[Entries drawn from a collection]
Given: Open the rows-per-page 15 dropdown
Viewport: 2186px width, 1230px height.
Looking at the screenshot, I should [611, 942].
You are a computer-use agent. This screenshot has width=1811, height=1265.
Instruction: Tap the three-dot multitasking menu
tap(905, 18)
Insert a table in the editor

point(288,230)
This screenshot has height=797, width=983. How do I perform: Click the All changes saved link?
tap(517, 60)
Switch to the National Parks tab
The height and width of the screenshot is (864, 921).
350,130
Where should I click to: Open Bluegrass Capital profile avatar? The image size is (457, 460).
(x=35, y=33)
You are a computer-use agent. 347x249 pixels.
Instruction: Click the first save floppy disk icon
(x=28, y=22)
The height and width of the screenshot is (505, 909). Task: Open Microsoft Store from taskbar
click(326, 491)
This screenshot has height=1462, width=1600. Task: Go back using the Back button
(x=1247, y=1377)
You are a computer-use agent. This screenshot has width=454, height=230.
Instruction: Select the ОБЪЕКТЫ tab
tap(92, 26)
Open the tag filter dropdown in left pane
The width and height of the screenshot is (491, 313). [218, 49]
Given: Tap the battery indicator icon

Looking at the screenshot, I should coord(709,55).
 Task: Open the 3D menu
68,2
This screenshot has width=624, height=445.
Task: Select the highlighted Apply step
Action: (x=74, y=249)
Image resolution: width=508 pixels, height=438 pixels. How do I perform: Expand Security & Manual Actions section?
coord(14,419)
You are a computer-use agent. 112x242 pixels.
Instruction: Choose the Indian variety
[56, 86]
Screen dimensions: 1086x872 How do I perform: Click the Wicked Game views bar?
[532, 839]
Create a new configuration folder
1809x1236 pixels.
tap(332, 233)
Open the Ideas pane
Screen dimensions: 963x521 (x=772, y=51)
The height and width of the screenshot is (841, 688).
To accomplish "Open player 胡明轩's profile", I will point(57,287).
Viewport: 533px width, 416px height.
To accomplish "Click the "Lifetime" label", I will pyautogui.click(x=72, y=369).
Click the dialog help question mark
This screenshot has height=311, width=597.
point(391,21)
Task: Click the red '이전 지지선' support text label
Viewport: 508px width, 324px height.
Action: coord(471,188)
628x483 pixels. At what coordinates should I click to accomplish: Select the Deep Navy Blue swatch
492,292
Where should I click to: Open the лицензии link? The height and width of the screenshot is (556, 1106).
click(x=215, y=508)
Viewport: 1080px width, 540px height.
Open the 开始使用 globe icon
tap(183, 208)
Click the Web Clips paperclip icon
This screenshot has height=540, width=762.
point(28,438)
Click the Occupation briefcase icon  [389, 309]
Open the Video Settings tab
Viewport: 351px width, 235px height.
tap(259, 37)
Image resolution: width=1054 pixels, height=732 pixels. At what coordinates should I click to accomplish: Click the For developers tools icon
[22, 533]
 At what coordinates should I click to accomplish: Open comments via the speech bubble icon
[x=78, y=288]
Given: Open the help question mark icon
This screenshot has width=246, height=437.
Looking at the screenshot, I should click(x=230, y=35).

WHAT THE TASK ASKS: Report how many lines in the entries above contain the string "mark", matching case, and give only that number.

WRITTEN SOLUTION: 2